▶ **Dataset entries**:
——
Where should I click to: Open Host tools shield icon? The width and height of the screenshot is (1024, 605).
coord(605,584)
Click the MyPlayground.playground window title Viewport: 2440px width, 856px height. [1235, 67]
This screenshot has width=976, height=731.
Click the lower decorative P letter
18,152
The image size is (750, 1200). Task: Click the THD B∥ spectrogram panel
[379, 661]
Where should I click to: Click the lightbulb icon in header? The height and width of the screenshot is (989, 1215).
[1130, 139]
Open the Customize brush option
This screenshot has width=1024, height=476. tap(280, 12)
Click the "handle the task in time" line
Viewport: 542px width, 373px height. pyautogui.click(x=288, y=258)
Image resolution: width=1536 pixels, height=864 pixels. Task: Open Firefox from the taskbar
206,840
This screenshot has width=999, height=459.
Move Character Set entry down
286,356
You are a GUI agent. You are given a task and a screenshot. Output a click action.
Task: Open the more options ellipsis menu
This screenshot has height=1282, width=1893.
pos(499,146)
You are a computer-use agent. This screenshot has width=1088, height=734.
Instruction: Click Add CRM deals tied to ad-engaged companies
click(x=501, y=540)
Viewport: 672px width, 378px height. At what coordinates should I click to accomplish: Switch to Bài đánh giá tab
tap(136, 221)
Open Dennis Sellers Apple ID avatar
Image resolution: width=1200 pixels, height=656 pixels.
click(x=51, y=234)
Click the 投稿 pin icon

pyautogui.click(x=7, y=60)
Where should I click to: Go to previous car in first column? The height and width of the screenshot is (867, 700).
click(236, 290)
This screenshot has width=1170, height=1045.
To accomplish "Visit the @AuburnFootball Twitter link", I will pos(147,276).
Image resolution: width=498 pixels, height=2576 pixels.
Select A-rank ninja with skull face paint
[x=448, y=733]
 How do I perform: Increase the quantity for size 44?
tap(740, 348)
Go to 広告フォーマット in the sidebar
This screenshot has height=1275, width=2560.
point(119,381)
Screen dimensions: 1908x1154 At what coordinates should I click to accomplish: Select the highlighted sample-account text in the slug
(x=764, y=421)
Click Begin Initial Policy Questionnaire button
——
▶ **TASK**:
Can you update the listing, starting with the line that contains "You are a computer-use" and going on through the line that contains "pyautogui.click(x=7, y=60)", so that "pin" becomes "bell" and nothing else changes? Give back only those lines.

▶ **RESULT OF THIS TASK**:
You are a computer-use agent. This screenshot has width=1088, height=734.
Instruction: Click Add CRM deals tied to ad-engaged companies
click(x=501, y=540)
Viewport: 672px width, 378px height. At what coordinates should I click to accomplish: Switch to Bài đánh giá tab
tap(136, 221)
Open Dennis Sellers Apple ID avatar
Image resolution: width=1200 pixels, height=656 pixels.
click(x=51, y=234)
Click the 投稿 bell icon

pyautogui.click(x=7, y=60)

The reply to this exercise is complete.